## Atheism---A Bayesian Approach*

#### by Peter D. Wilson

Bayesian inference is a method of analysis that is very useful when comparing hypotheses. It assigns probabilities to all the possible outcomes of an experiment, combines this with all the knowledge one has before performing the experiment, and then calculates the probability of each hypothesis being true given the actual observation. The method is fully contained in Bayes theorem which is

p(H|UI) = p(H|I) * p(U|HI) / p(U|I)

where p(H|I) is the prior probability of the hypothesis, H, being true given the prior information, I; p(U|I) is the global likelihood of the observations, U, occurring given I and is simply a normalization constant independent of H; and p(U|HI) is the likelihood of U given both H and I. The quantity p(H|UI) is the posterior probability of the hypothesis, H, being true given the observations, U, and the prior knowledge, I. There will be a separate probability equation for each proposed hypothesis.

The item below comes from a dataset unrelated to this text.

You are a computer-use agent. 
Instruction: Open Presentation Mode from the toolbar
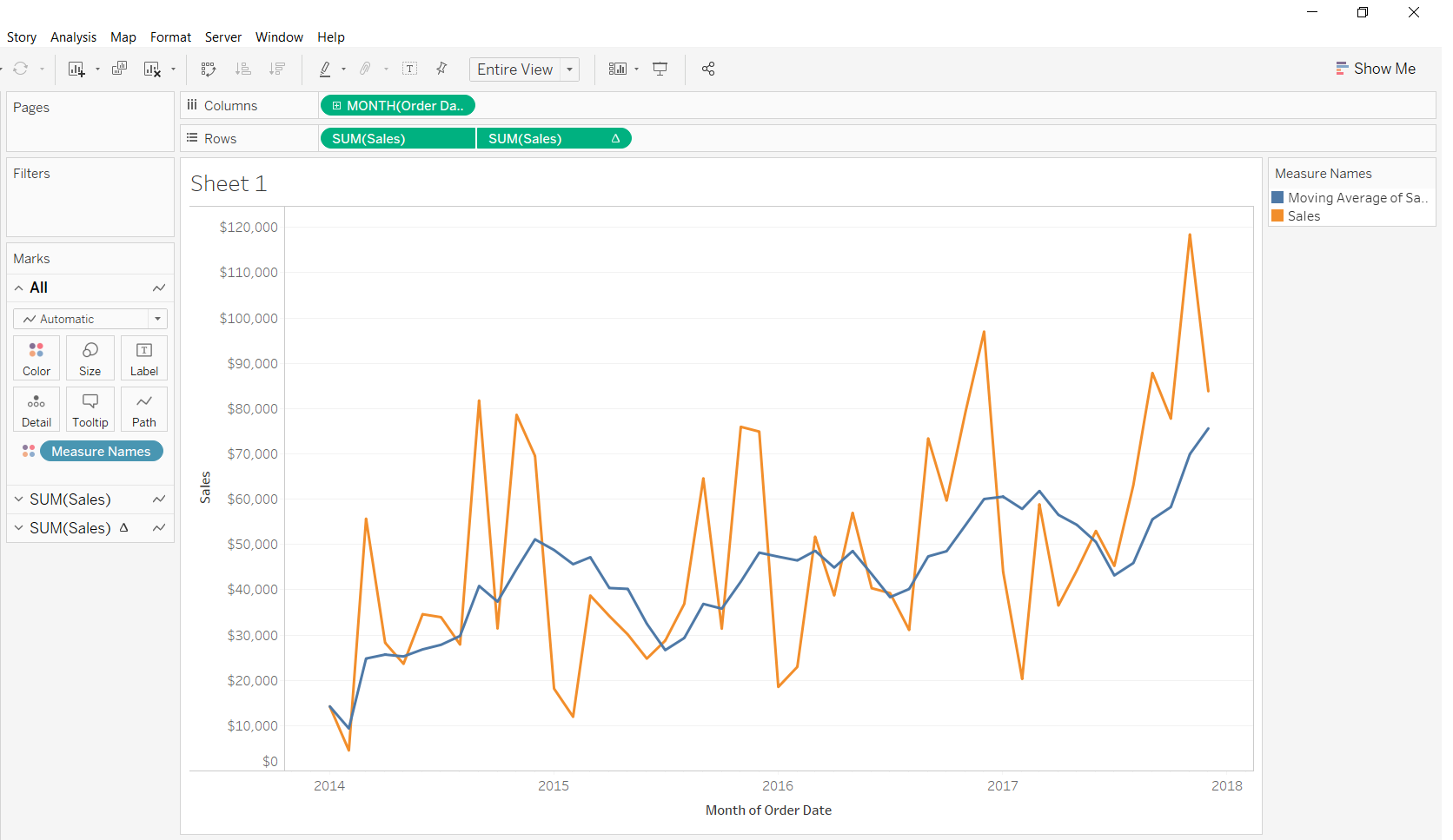coord(660,69)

Occam's Razor states that given two hypotheses for a set of observations, the better choice is the simpler hypothesis. The more complicated model will always make better predictions and will be capable of explaining a wider range of observations, but if these complications are unnecessary the simpler model should be preferred. Bayesian inference has this built into it because it deals with probabilities. We have the constraint that the integral of each of these probabilities over all hypotheses or observations be equal to 1. This requires that at least one of our hypotheses be true and that one observation actually occur. One must therefore distribute a finite amount of probability among all possible observations; the more observations one must distribute over, the less probable any single observation becomes.

Let's start by considering the hypotheses ``Reindeer can fly'' (H1=R) and ``Reindeer can't fly'' (H2=notR) to illustrate how the equations work. Our experiment will be to throw reindeer one by one off a tall building and count how many fly and how many die. Before doing the experiment we need to assign prior probabilities to each hypothesis. This will set up a quantified form of the statement ``Extraordinary claims require extraordinary evidence.'' Because flying reindeer would appear to violate everything we know about how flying works, we would assign a very low, but non-zero, probability to R and a near-one probability to notR. Therefore, it will take a very strong piece of evidence, U, incapable of being explained with notR in order to counter this prior weighting. The necessary evidence is seeing a reindeer fly. There are two outcomes to each experiment: the reindeer falls to its death or it flies. What is the probability of a reindeer dying if reindeer can't fly? 100%. And the probability of a reindeer flying is absolutely zero! If reindeer can fly the probabilities aren't so easy to assign. There are reasons a reindeer might not fly and die. But there is also a probability of it flying so the probability is shared by the two outcomes. Now do the experiment. If the reindeer flew, the posterior probability of notR being true, p(notR|U=flying,I), is zero because p(U=flying|notR,I)=0. The probability of R being true, p(R|U=flying,I), is non-zero and becomes 1 after normalization. This is the case regardless of how biased we were at the start. (Including the possibility of hallucinations in notR will prevent its probability from going to zero but given sufficient evidence this will quickly approach zero.)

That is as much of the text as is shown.